Fortigate firewall odd behaviour when connecting direct

I have a machine called “macmini” that has subnet & exit node enabled. macmini sits in the office behind a fortigate router.

I have a home machine called t14, and I have --accept-routes enabled

When I first set it up, it works perfectly and it seems to go through lhr relay. But after a while it switch to direct connect and then the connection doesn’t work. Running tailscale ping from t14 shows:

pong from macmini (100.65.126.31) via DERP(lhr) in 27ms
pong from macmini (100.65.126.31) via DERP(lhr) in 126ms
pong from macmini (100.65.126.31) via DERP(lhr) in 12ms
pong from macmini (100.65.126.31) via DERP(lhr) in 276ms
pong from macmini (100.65.126.31) via 1.2.3.4:41641 in 20ms

after it’s connected via our office public ip 1.2.3.4, tailscale ping returns ok, but ssh or any other connection just won’t work.

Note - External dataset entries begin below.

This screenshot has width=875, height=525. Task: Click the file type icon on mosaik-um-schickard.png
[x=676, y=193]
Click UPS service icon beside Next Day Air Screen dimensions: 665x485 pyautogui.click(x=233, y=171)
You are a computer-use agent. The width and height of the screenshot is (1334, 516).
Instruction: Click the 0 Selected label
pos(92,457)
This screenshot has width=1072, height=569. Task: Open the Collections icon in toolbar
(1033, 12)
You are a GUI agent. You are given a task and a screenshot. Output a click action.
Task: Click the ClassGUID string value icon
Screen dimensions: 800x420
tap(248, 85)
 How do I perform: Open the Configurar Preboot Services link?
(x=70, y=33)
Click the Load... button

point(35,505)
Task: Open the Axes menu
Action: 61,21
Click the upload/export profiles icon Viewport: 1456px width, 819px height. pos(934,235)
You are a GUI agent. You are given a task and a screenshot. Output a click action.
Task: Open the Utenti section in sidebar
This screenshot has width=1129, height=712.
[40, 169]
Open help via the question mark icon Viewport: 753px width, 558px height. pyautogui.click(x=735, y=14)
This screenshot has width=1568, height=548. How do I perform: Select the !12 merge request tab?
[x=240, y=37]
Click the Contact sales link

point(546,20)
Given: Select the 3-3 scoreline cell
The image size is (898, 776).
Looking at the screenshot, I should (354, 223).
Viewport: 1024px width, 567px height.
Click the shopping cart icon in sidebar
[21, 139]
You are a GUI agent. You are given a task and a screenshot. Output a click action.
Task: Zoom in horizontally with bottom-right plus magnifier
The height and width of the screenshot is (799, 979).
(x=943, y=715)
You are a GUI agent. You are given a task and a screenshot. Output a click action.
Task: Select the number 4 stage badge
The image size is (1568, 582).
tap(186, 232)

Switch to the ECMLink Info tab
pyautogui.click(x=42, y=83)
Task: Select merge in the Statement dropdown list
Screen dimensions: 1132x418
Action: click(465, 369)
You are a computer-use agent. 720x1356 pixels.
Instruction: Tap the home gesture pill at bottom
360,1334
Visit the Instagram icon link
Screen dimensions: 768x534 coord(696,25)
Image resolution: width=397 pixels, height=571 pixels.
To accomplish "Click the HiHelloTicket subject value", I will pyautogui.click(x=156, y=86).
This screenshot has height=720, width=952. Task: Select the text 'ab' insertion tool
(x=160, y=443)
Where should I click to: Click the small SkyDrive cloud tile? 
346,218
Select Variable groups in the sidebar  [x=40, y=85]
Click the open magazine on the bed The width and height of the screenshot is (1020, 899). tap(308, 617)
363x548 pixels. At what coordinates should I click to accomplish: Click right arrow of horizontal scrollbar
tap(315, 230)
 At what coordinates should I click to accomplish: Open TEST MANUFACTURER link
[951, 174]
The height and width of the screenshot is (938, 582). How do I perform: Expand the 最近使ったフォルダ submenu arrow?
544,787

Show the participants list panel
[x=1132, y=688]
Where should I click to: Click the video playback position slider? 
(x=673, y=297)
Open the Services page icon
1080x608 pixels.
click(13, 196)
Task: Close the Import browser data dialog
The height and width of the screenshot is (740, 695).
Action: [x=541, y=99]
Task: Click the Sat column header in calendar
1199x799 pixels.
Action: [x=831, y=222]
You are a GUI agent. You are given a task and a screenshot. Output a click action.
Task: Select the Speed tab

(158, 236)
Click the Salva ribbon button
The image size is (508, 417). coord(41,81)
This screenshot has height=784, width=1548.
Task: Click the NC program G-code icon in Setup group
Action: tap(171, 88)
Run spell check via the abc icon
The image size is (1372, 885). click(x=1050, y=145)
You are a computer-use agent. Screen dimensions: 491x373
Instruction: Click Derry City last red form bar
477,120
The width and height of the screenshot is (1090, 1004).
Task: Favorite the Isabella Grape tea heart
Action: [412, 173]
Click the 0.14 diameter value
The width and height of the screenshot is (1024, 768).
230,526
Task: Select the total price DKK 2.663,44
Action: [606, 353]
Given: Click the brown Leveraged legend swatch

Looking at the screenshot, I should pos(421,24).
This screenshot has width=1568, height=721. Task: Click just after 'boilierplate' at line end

our office uses a Fortigate router. the default policy is allow all outgoing: (first line)

I thought this should be enough after reading the “How NAT traversal works”: How NAT traversal works · Tailscale

I tried adding the allow incoming UDP 41641 on the router, then restart tailscaled, then direct connection starting to work. see second line in the above image

Question: is this what I’m supposed to do? Surely fortigate is the stateful firewall that’ll be able to allow outgoing to remember incoming?

And how did tailscale decide to go for direct connection instead of lhr relay? Obviously the relay works but direct doesn’t?

Actually I noticed after a while (not sure how long) tailscale seems to realised the direct didn’t work and reverted back to relay? I couldn’t stably reproduce this.

We need to allow


in order for Tailscale to work over DERp or DIrect connection.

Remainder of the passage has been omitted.